Iota and Jot

https://en.wikipedia.org/wiki/Iota_and_Jot

In formal language theory Iota and Jot are languages, extremely minimalist formal systems, designed to be even simpler than other more popular alternatives, such as the lambda calculus and SKI combinator calculus.

Thus, they can also be considered minimalist computer programming languages (although Turing tarpits) designed to be as small as possible but still Turing-complete.

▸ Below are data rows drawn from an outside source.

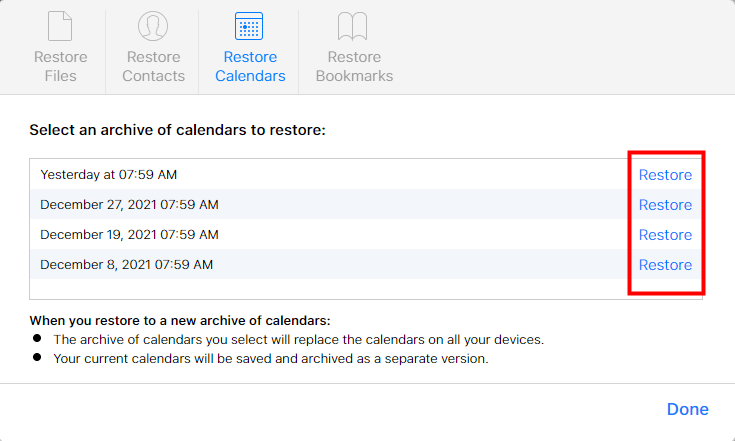Restore the December 19, 2021 archive

pos(665,235)
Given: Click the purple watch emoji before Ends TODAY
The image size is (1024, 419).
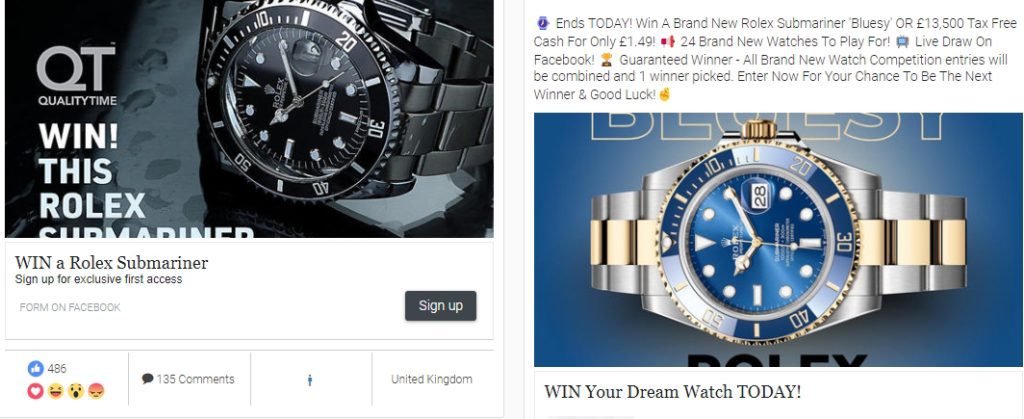Looking at the screenshot, I should [x=543, y=23].
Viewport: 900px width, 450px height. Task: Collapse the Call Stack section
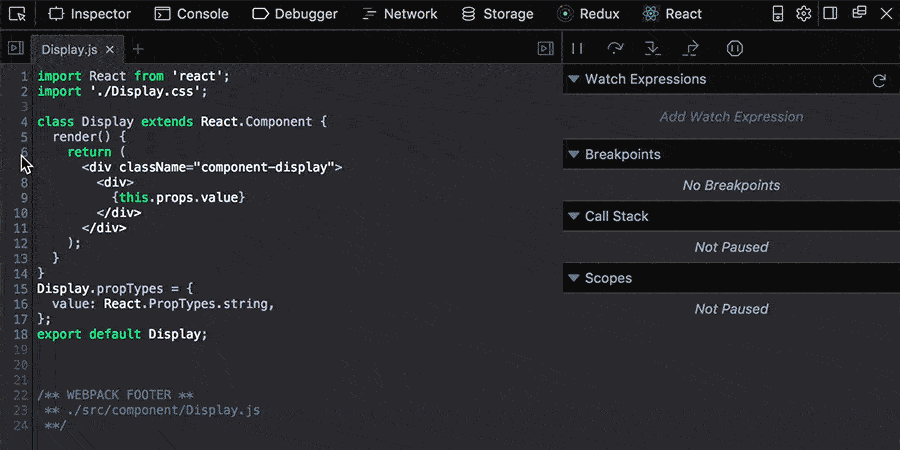click(574, 217)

Both systems use only two symbols and involve only two operations. Both were created by professor of linguistics Chris Barker in 2001. Zot (2002) is a successor to Iota that supports input and output.

𝚤 𝚥 𝚤 𝚥

Universal iota

Chris Barker's universal iota combinator ι has the very simple λf.fSK structure, ι := λf.fSK. Because of its minimalism, it has influenced research concerning Chaitin's constant.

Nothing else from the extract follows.